Freddie Mac’s new tool makes it easier for lenders to determine if a specific condo qualifies for a mortgage loan. It says buyers can now get a firm answer in “just minutes.”
McLEAN, Va. – Freddie Mac announced enhancements to its Condo Project Advisor to help lenders “bring greater efficiency to the financing of condominiums.” Under the new system, lenders can determine whether a specific finance loan to purchase a condo unit meets Freddie Mac’s guidelines – and it takes “just minutes.”
The designation – known as “Project Certified” status for Project Assessment Requests (PAR) – confirms that condo properties meet certain project review and general eligibility requirements for financing. If granted that status, Freddie Mac says lenders only need to do minimal project underwriting, saving lenders and borrowers time and money.
The change also allows lenders to submit a condo that doesn’t already carry this status and receive Project Certified status for certain projects at no cost.
The National Association of Realtors® (NAR) has been advocating for a system to help condo buyers secure a mortgage and thanked Freddie Mac for releasing the new tool.

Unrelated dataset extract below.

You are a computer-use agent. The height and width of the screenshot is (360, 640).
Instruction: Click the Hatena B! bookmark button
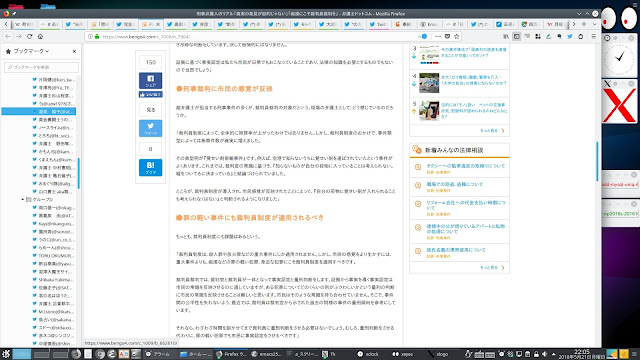coord(150,167)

“These changes are important steps to improve the HOA’s (condo homeowners’ association) ability to meet the more stringent requirements put in place after the Surfside building collapse and (NAR) appreciates these important changes and Freddie Mac’s willingness to address these challenges proactively,” said NAR President Tracy Kasper in a statement. “We look forward to further collaboration and continuing to streamline processes for real estate professionals in the future.”
With the changes, the Condo Project Advisor tool assigns projects in Freddie Mac’s database with an approved or not-approved status, allowing lenders to view previously reviewed condos. An approved status eliminates the need for costly and time-consuming resubmissions, while an unapproved status still requires submission.
Freddie Mac also proactively contacts an HOA to remedy missing information if a project loses status. And, if a project does lose its status, the HOA can now contest the change directly with Freddie Mac.
“These three changes are significant, and NAR appreciates them,” Kasper said.